** Data for processing follows **

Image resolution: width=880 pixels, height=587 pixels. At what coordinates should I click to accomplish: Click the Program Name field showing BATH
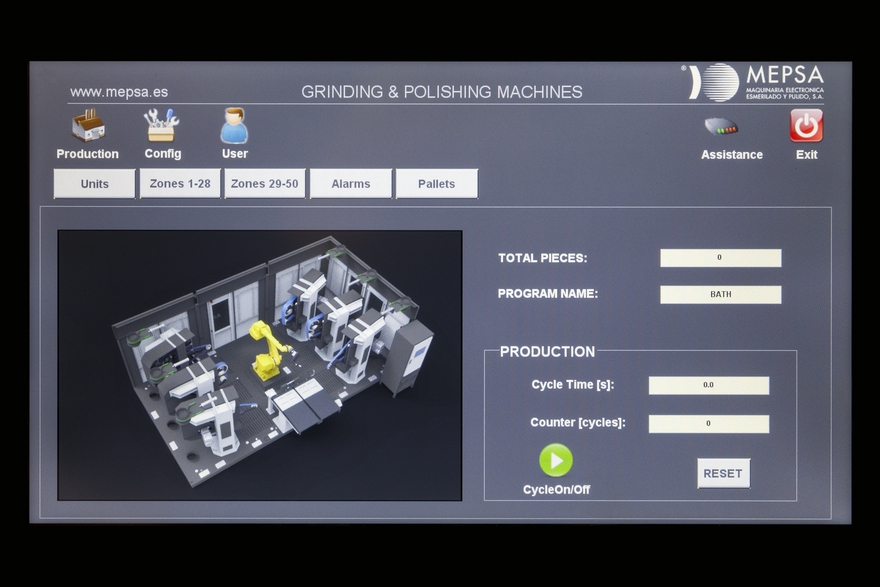[720, 295]
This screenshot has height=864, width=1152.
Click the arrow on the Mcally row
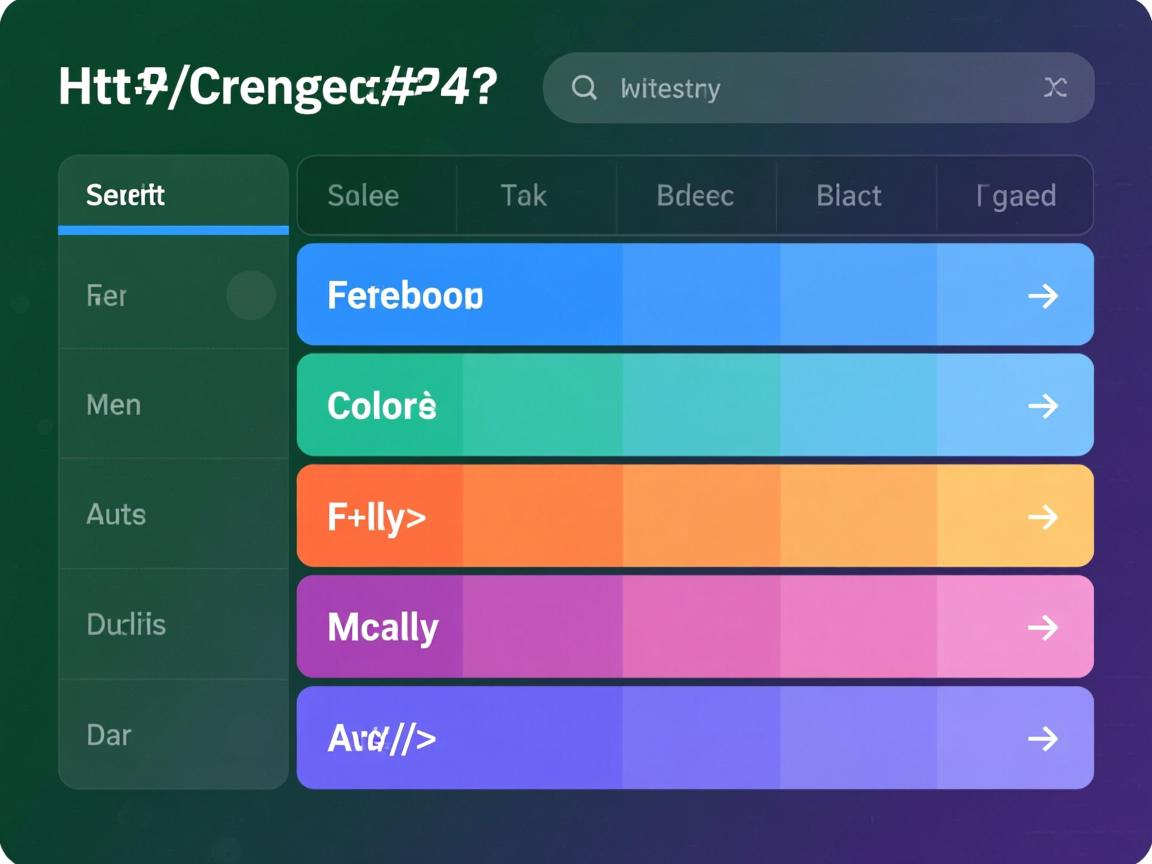[x=1042, y=627]
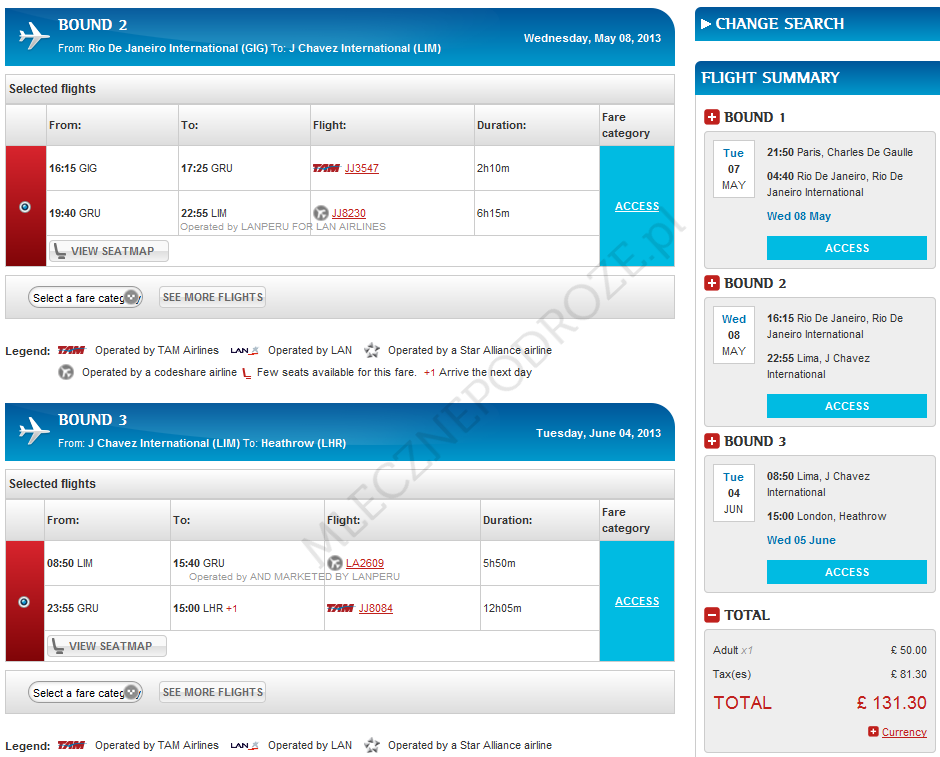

** End of Data for processing **

__Required action__. Every entry is to be transcribed exactly, but the pictures are to be left out.

__Exercise response__.
Image resolution: width=880 pixels, height=587 pixels. At what coordinates should I click to accomplish: Click the Program Name field showing BATH
[720, 295]
This screenshot has height=864, width=1152.
Click the arrow on the Mcally row
[x=1042, y=627]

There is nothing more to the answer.